**Task material**
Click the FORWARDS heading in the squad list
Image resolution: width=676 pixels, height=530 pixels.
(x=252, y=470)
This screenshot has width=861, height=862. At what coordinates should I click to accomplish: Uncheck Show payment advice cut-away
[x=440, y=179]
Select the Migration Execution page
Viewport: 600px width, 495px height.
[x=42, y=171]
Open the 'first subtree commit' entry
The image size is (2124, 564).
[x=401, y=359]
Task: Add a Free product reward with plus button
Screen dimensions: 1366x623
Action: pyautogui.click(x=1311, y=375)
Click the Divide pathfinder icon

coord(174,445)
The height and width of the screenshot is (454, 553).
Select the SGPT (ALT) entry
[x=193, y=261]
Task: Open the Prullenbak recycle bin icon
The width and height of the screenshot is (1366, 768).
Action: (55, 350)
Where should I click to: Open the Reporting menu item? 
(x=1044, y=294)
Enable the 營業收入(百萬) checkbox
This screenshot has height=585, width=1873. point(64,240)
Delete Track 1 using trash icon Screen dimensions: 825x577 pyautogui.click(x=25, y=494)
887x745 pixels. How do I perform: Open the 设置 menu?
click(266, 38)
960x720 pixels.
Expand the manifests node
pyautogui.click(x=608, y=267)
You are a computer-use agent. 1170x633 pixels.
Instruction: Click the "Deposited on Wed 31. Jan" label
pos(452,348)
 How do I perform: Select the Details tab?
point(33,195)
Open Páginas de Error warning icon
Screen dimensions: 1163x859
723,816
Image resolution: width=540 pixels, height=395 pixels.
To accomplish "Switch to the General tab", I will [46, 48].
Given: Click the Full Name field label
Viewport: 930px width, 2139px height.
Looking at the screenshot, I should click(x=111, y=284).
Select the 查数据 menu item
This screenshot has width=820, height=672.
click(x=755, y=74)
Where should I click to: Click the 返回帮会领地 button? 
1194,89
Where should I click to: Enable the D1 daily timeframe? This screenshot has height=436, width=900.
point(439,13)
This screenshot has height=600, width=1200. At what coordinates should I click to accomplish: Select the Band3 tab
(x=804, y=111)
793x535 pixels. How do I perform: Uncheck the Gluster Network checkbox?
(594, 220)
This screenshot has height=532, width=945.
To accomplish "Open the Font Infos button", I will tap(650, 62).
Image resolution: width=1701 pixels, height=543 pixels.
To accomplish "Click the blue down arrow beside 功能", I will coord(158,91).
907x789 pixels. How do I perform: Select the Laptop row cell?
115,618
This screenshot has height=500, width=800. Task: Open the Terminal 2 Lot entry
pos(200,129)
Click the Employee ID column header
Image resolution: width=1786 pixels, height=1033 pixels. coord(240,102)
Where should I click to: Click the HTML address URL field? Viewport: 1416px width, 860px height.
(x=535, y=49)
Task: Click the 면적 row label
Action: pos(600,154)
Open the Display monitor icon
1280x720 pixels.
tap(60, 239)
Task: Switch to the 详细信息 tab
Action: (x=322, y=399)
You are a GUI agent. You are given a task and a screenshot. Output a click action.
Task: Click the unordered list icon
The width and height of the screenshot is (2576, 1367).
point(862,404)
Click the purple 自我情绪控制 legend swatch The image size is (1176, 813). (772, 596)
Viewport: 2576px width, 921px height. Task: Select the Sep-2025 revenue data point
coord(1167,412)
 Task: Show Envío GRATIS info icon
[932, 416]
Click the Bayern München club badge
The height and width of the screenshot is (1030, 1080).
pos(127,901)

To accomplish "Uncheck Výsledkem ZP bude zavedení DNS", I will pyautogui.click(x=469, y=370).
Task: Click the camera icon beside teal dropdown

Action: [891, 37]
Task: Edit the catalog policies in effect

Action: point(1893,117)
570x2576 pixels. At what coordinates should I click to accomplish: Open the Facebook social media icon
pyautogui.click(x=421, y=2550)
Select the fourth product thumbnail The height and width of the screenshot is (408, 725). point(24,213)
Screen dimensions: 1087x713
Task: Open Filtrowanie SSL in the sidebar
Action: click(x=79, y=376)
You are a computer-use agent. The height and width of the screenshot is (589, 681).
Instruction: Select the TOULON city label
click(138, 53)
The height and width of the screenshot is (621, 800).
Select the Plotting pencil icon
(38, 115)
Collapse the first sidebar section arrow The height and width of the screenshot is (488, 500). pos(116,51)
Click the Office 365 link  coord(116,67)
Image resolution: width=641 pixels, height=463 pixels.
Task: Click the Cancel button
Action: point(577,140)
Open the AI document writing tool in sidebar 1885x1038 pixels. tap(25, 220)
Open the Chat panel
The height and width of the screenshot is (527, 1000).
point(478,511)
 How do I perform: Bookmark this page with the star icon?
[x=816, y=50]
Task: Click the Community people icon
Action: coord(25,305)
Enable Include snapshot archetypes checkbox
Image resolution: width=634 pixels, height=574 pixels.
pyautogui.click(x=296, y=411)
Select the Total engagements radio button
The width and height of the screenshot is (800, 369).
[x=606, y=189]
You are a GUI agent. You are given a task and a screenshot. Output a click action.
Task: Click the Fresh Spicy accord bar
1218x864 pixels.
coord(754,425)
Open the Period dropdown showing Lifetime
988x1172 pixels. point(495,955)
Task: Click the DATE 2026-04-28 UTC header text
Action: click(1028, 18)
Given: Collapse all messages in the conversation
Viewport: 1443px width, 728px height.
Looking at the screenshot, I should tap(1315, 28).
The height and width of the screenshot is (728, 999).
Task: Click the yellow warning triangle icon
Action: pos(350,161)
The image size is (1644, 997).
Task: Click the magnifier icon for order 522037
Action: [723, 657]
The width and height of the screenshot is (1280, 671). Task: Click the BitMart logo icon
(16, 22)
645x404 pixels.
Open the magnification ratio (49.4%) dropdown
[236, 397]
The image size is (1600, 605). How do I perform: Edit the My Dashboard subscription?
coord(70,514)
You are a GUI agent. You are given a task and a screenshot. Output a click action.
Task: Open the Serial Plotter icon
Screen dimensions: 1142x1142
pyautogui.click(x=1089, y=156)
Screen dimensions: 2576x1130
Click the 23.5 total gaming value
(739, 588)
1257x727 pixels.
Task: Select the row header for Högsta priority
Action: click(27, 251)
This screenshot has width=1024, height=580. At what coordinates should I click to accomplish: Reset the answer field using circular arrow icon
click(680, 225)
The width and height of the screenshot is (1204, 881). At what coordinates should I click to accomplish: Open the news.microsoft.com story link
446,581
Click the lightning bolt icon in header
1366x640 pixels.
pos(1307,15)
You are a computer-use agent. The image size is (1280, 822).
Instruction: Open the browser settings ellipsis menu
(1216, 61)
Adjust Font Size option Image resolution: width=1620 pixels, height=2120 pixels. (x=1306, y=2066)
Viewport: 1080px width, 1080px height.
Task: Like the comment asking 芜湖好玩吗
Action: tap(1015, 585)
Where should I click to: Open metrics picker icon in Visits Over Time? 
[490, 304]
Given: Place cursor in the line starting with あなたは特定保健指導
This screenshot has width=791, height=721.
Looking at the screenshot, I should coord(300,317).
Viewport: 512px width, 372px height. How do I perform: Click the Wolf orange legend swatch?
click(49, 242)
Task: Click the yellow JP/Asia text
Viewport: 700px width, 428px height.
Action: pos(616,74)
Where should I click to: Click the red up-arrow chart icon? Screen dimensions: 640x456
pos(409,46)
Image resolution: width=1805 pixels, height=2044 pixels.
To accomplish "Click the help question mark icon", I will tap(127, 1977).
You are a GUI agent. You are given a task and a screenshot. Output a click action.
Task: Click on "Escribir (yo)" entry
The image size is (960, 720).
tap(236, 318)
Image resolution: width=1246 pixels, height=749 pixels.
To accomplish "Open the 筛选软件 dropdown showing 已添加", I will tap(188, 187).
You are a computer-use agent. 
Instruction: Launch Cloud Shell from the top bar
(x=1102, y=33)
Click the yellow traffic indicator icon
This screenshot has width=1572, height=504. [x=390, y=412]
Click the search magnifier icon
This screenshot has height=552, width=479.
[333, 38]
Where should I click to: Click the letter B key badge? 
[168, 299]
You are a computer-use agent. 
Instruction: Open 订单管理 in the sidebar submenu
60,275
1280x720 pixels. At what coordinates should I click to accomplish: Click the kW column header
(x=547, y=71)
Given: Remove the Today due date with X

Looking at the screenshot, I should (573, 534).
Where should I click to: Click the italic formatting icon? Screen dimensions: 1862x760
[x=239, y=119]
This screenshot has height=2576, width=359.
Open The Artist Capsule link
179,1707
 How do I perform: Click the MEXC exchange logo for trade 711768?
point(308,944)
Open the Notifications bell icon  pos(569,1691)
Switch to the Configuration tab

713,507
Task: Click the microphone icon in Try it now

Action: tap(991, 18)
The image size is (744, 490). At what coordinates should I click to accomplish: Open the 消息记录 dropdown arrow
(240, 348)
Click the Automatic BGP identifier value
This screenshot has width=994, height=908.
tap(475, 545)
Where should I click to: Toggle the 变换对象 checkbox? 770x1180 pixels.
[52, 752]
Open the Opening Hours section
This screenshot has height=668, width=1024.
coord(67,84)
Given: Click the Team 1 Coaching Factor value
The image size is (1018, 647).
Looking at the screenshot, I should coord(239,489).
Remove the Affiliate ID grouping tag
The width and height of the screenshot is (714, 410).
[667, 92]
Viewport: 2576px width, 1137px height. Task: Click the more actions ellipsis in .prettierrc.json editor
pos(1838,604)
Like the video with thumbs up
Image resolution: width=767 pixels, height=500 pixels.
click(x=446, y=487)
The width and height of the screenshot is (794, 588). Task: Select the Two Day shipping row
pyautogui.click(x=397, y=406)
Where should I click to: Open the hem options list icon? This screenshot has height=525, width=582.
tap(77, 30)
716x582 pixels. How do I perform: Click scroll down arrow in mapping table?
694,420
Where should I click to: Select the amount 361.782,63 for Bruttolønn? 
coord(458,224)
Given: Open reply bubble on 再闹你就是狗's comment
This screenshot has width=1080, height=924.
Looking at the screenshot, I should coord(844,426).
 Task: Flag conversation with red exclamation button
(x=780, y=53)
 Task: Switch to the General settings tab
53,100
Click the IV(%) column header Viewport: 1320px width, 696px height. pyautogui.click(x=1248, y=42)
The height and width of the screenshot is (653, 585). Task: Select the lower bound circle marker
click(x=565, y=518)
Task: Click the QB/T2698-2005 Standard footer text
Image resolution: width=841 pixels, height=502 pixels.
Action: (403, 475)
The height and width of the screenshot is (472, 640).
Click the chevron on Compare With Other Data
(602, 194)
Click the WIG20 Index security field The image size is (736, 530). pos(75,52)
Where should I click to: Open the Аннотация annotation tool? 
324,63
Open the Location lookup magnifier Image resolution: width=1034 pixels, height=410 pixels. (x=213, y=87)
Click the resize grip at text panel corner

**What the task requires**
Nothing but a number, please, for how many lines of the data hold "computer".

**Written answer**
5